Q: Nanotechnology is often hyped as either a miracle cure-all or a potential danger. How much of this is grounded in truth
and what is the practical reality of the technology?
The rational design of advanced drug delivery systems and innovative nano-sized therapeutics (nanomedicines) began almost
half a century ago. There are already more than 40 products approved by regulatory agencies for routine use, and many more
technologies are also in clinical development. These first-generation products are making an important contribution and are
seen to be safe and efficacious with an adequate risk–benefit. Follow-on products are also starting to emerge, as well as
novel second-generation nanotechnologies that can be used as therapeutics, imaging agents and combined theranostics.
(VICTOR HABBICK VISIONS/GETTY IMAGES)
Innovative nanoscience in concert with the increased knowledge arising from genomics and proteomics research is creating exciting
opportunities for nanomedicine development using advances in materials science and, in some cases, innovative therapeutics
such as siRNA and aptamers. There is also real potential to develop novel multicomponent systems (e.g., those involving gold
or iron nanoparticles, and polymers and therapeutics as single agents or combination therapies). More in depth discussion
about the opportunities and challenges in these areas can be read in a Duncan and Gaspar paper (1).
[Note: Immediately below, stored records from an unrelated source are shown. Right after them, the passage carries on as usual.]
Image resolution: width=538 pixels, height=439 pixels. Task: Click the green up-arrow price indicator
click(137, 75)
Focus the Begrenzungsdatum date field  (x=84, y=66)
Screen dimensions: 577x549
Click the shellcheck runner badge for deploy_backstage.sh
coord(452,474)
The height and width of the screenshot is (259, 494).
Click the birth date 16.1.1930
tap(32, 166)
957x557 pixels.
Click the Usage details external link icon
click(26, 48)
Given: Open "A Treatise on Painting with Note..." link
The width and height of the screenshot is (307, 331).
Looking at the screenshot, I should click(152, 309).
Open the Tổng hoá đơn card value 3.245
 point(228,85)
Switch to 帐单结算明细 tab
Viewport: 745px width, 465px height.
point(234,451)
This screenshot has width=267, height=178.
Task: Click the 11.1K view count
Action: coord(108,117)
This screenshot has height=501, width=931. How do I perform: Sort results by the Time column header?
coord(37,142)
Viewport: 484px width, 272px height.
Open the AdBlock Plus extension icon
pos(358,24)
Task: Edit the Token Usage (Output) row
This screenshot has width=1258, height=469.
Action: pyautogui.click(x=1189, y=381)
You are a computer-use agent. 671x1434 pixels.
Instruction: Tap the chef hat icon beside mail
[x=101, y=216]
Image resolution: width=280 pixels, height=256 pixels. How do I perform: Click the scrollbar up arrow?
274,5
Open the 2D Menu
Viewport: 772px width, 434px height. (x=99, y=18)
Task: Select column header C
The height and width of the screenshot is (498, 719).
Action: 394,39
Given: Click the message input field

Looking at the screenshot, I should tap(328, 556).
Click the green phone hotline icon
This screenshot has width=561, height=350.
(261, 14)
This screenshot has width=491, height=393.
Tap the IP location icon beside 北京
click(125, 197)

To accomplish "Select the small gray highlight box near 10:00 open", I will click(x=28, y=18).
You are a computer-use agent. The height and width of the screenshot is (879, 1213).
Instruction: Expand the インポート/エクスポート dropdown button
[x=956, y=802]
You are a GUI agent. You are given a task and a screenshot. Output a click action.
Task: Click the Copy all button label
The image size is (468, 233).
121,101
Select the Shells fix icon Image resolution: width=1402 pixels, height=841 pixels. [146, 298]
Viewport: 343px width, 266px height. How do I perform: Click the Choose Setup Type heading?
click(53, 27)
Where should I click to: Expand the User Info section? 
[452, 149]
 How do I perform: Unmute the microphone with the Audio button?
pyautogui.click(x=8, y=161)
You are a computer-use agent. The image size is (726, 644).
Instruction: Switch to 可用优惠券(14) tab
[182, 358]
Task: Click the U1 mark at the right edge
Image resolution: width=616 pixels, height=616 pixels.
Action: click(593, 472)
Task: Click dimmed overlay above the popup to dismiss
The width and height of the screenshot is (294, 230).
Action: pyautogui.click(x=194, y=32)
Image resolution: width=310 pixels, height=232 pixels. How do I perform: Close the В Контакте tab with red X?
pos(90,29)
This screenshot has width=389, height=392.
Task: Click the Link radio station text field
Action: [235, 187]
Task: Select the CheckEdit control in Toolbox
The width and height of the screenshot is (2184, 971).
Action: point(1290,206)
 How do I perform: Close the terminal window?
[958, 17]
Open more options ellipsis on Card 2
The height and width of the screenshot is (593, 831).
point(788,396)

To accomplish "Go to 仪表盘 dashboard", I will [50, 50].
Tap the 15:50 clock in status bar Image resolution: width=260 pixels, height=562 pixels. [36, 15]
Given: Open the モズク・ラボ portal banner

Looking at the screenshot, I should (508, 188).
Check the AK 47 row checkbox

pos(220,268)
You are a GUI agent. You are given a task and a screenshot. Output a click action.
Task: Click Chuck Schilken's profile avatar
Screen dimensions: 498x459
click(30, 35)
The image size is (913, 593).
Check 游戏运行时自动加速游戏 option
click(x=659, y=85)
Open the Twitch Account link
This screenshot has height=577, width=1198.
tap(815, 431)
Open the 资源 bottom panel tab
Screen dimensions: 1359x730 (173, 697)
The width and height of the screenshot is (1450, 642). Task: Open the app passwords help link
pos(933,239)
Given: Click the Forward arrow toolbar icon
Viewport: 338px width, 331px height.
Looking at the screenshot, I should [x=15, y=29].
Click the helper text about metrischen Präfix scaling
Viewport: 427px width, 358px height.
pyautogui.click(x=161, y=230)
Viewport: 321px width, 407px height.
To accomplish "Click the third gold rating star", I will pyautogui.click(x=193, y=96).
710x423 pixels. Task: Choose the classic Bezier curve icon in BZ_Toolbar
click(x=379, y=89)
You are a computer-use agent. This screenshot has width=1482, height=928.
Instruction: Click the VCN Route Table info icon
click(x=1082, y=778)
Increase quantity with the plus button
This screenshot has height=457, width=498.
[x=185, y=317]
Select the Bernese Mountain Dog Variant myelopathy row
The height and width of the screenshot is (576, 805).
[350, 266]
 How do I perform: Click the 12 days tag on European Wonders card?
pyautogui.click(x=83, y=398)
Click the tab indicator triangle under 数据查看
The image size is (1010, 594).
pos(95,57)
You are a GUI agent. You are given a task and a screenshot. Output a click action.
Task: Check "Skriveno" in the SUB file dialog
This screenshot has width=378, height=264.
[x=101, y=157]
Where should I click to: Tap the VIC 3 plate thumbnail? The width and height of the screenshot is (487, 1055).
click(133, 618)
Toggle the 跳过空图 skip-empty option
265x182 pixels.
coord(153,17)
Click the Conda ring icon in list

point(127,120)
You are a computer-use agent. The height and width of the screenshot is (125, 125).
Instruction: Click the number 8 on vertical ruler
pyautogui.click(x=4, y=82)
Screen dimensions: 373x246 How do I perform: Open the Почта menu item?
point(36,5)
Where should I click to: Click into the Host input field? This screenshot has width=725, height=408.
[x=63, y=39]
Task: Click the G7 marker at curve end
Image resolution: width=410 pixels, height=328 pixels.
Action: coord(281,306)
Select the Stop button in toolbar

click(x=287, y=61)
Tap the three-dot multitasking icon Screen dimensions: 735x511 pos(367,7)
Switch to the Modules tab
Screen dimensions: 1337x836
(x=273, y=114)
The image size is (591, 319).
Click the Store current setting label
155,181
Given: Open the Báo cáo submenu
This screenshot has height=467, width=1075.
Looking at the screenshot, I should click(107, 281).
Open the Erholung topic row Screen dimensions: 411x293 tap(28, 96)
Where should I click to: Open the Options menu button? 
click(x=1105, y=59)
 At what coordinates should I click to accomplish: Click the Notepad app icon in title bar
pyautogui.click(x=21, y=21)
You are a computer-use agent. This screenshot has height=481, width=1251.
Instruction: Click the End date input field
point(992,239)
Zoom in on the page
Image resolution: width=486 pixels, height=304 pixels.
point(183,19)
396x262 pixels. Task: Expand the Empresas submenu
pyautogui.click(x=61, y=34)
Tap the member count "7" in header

Q: What new therapies can nanotechnology enable?
To answer this question, I advise readers to take a look at an interesting historical overview by B. Munos (2). He explains
that during the last 60 years, the FDA has approved approximately 1200 new chemical entities, as well as around 120 biologicals/proteins.
Roughly 40 nanomedicine products have also reached the market, which is interesting given the relatively minor investment
of pharma companies in this area compared with that for low-molecular weight chemical entities and biotech products.
In the coming years, I believe we will see an increasing number of nanomedicine products. Consider for instance that low-molecular
weight synthetic chemotherapy was only born at the beginning of the last century.
In my view, some of the particularly interesting opportunities/advances in nanomedicines include:
- A combination therapy with liposomes containing two drugs is already in Phase I/II development by Celator Pharmaceuticals
- Polymer therapeutics—several polymeric drugs, polymer-proteins/polymer aptamer and block copolymer micelles are now on the
market and there is a strong pipeline for further clinical development
- New manufacturing techniques and template manufacturing (PRINT approach) that are applicable to many areas of advanced drug
delivery. Interesting insight can be read in a Petros and DeSimone paper (3).
- New opportunities for intracellular/cytosolic delivery of macromolecular therapeutics.
- Continuing efforts to improve the delivery of poorly soluble or unstable drugs, improve disease specific targeting and create
new technologies for vaccine delivery.
Q: How fast (or slow) has the pharma industry been to embrace nanotechnology?
The 40 or so first-generation nanomedicines on the market began to arrive in 1990 and now there are many follow-up products
and novel nanotechnology approaches in pipelines. In particular, specific technologies, such as nanocrystals, have been rapidly
embraced over the last decade because they can help solve specific formulation challenges, such as poor water solubility.
When all these technologies emerged as first in class, they were, as with any new, high-risk technology, embraced very slowly
by pharma companies. However, once a technology has arrived in the market, there is always a sudden burst of interest, particularly
as some products gain blockbuster status. With nanotechnology now well established, coupled with the high-drug attrition rate
for low-molecular weight chemical entities, interest in this area has certainly increased.